The character and ethics of class counsel may conceivably bear on the adequacy of representation. See Kinsepp v. Wesleyan University, 1992 WL 230136, *1-2 (S.D.N.Y. Sept. 3, 1992); Stavrides v. Mellon Nat'l. Bank Trust Co., 60 F.R.D. 634, 636-37 (W.D.Pa. 1973). One, however, should not lightly impugn the integrity or professional ethics of another.
Kirkland counsel charged collusion by class counsel in this case with defendant Midland. That charge was predicated on assumptions which have been unsupported and flatly contradicted by the sworn statements of those with knowledge. Kirkland counsel also cites to the imposition on Mr. Eisenberg of a $250 sanction by a bankruptcy court in 1989 for making an insupportable Chapter 13 filing and to a reference by the same court in a subsequent opinion to the failure of Mr. Eisenberg to make required filings in another 1989 bankruptcy case.
Kirkland counsel stresses that Mr. Eisenberg was disbarred between 1990 and 1998. That disbarment was upon consent and was occasioned by an impairment which admittedly affected his ability to function as an attorney. That impairment contributed to the noted failures in 1989. Mr. Eisenberg overcame his impairment and was reinstated to practice after an investigation by state bar authorities and upon a finding of fitness. He was not found fit to represent only certain clients in particular kinds of cases. He was found fit to practice. To accept that the disbarment is disqualifying is to give at most limited recognition to the reinstatement. There has been no showing of any conduct by Mr. Eisenberg in the two and a half years he has been reinstated to suggest he is not fit to conduct this litigation.
Kirkland counsel has also questioned Mr. Eisenberg's adequacy because of "suits against former clients and business associates" and a prior personal bankruptcy. The referenced suit against a former client was one for payment for services rendered in which the Court held that Mr. Eisenberg had presented a viable claim. In the suit against his former partners, Mr. Eisenberg alleged that money to which he was entitled had been converted or misappropriated. The Court in that case dismissed his RICO claim after finding the two predicate acts did not constitute a "pattern" of racketeering and otherwise simply declined to exercise supplemental jurisdiction over the related state law claims. The suits suggest nothing disqualifying about Mr. Eisenberg's character. Neither does the fact he found himself in a position almost ten years ago that resulted in personal bankruptcy.

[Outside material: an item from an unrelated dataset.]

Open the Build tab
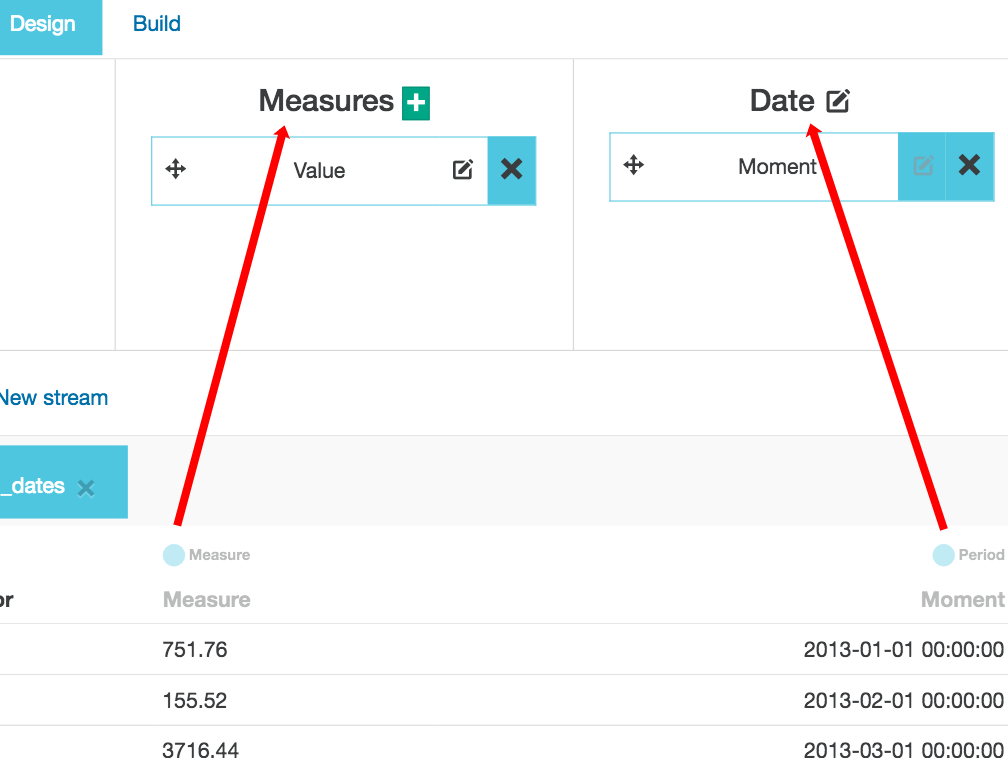 (157, 24)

Rule 23(b)(3) sets forth the additional requirements of predominance and superiority. Predominance "tests whether proposed classes are sufficiently cohesive to warrant adjudication by representation." Amchem Products, Inc. v. Windsor, 521 U.S. 591, 623 (1997). The predominance requirement is generally satisfied in cases alleging a pattern of consumer fraud. Id. at 625. This suit which challenges the use of virtually identical methods employed with regard to each class member falls into such a category. Common questions of law and fact predominate because the pertinent factual and legal predicates of each class member's claims are virtually identical.
"The superiority requirement asks the court to balance, in terms of fairness and efficiency, the merits of a class action against those of alternative available methods of adjudication." In re Prudential Ins., 143 F.3d 16 316 (quotations omitted). Any interest of members of the class in individually controlling the prosecution of separate actions,see Rule 23(b)(3)(A), is significantly outweighed by the efficiency of the class mechanism given the size of the class and the relatively modest size of each individual damage claim. See id. (modest size of individual claims suggests class procedure is superior).
This district appears to be as appropriate a forum as any in which to concentrate the claims presented in this case. See Rule 23(b)(3)(C). Potential management problems at trial need not be considered because this is a settlement class. See Amchem Products, 521 U.S. at 260. Moreover, no such problems are apparent.
The court concludes that the requested class certification is appropriate.
Settlement Approval
The touchstone for approval of a class action settlement is whether it is fair, adequate and reasonable under the circumstances. Eichenholtz v. Brennan, 52 F.3d 478, 482 (3d Cir. 1995). This determination is guided by several pertinent considerations — the so-called Girsh factors.See Girsh v. Jepson, 521 F.2d 153, 156 (3d Cir. 1975).
The court first considers the complexity, expense and duration of any litigation. The litigation of this action to conclusion would entail substantial time, effort and expense including the presentation of motions involving novel and complex issues, enormous preparation and utilization of various expert witnesses.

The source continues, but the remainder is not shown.